MR. HAMMER: I saw a news story about it; in fact, that is an issue between Argentina and Ghana. I know there is a U.S. company that is involved, but it has nothing to do with the government of the United States. So, it is an issue that has to dealt with between the governments of Ghana and Argentina. Thanks, yes?

QUESTION: [Inaudible] Question about the Benghazi attack. I was wondering if there is a sense for when the ongoing investigations will be ready, and if there is any sense of [inaudible] new embassy [inaudible] of Congress and finally, I would like to know if there is any revisions to the security guidelines for embassies abroad, I wanted to know if that has been completed and if decisions have been made to strengthen security in some places.
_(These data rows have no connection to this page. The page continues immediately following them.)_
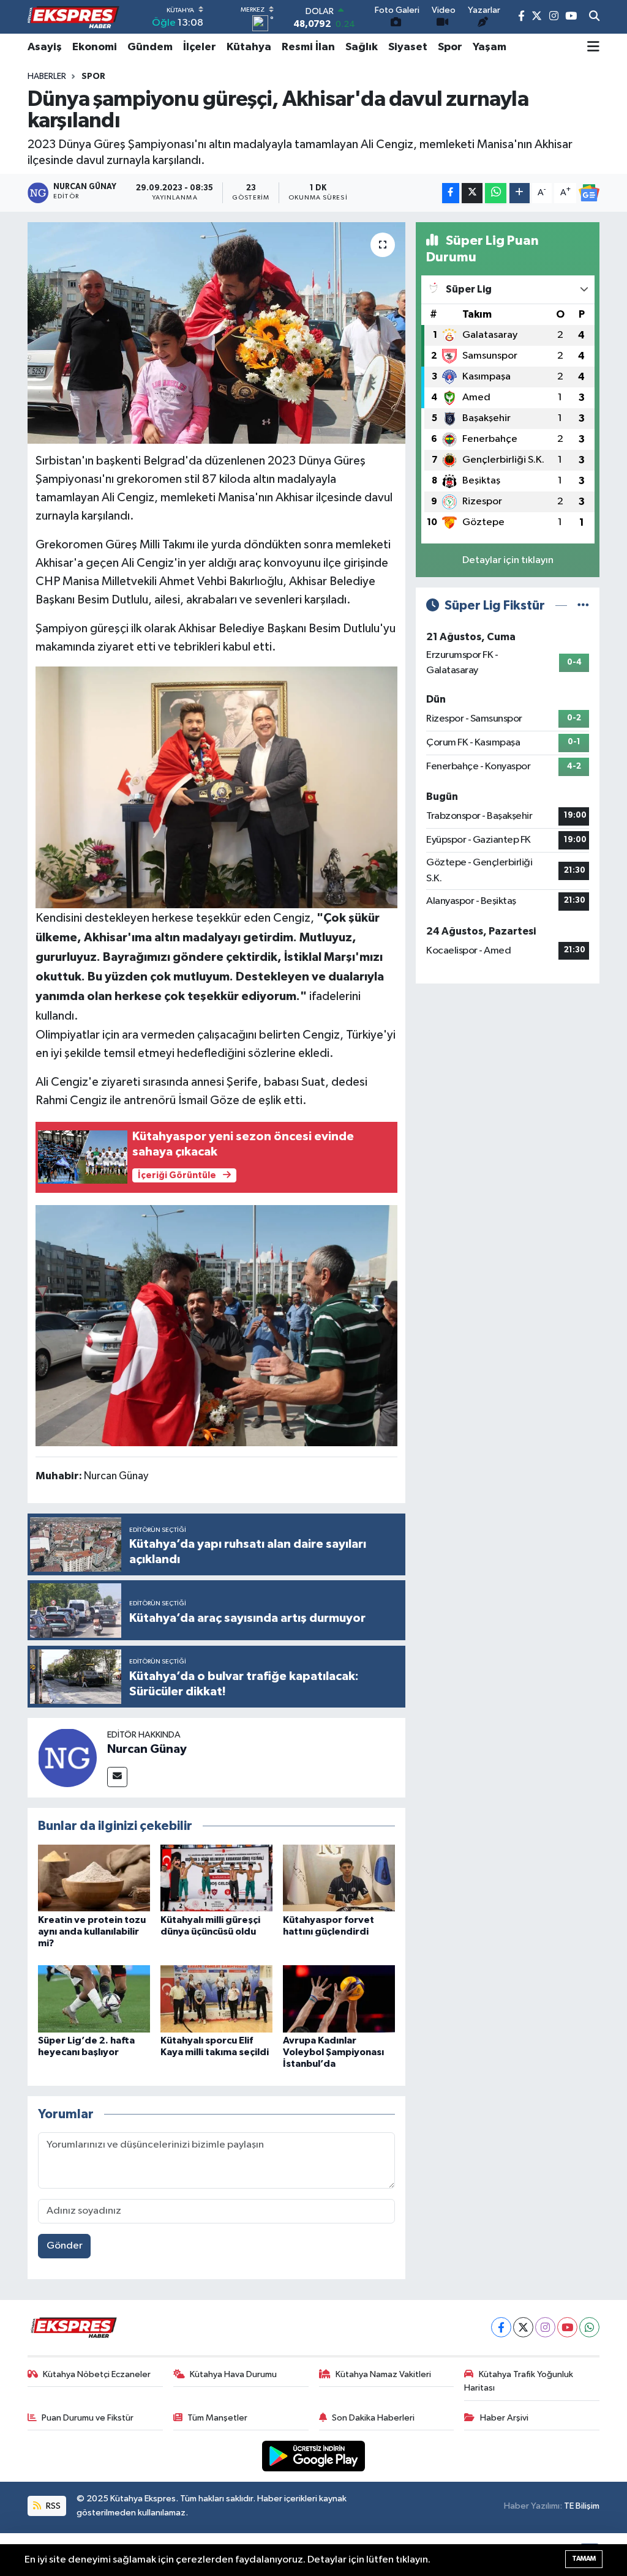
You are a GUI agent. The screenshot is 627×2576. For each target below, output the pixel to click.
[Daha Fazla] (519, 193)
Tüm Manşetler (217, 2417)
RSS (52, 2506)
MR. HAMMER: Well, the issue of Benghazi is a subject, you might have heard, that Secretary of State Clinton discussed today, and obviously, we regret the tragic loss of our colleagues, Ambassador Stevens, Mr. Smith, Mr. Doherty, Mr. Woods. And, as Secretary Clinton said, she recognizes that an investigation must take place. We have an FBI investigation; the investigation that is being done by the ARB that is led by Ambassador Tom Pickering. And, there is much we still do not know, and they are doing their investigation and gathering information daily; maybe there will be more information that may clarify what were the events and what happened. And, from the Department of State and as Secretary Clinton said, nobody wants to see the truth more and know what happened than her and President Obama. We want to know what happened; likewise, we want to know if something failed, and if something failed, it should be corrected clearly to ensure that in the future our diplomats are well protected. Regarding if there are any changes in terms of security around the world, take note that here, we are performing daily analysis based on intelligence we have and the situation in each country around the world where there may be threats, and the truth is that unfortunately in the life of a diplomat, there is always some risk, but the job of the Department of State is to ensure that this risk is neutralized or at a minimum and to prevent things like what happened in Benghazi. So that is a job that is taken very seriously; it is something that everyone here in the Department of State is aware of - security issues, and we want to take precautions, taking into account that we as diplomats are working abroad in sometimes very dangerous areas, and clearly, we do not want anything to happen to us and obviously, we want to ensure that we are working within a secure environment, but there is a certain risk. I have no more information about how long it will take for all these reports, in particular, the one from the FBI. The ARB has been urged to carry out its investigation as soon as possible, but at the same time they have to do their job ... we have to give them room, but we want it to be a transparent process. And at the end of the day we will indeed know what was happened, and that really is what we are looking for -- the truth.

Well, it’s Friday ... right? Well, in any case, the weekend is coming; thank you very much for coming. Let's see if we do this again. Thank you all and see you soon.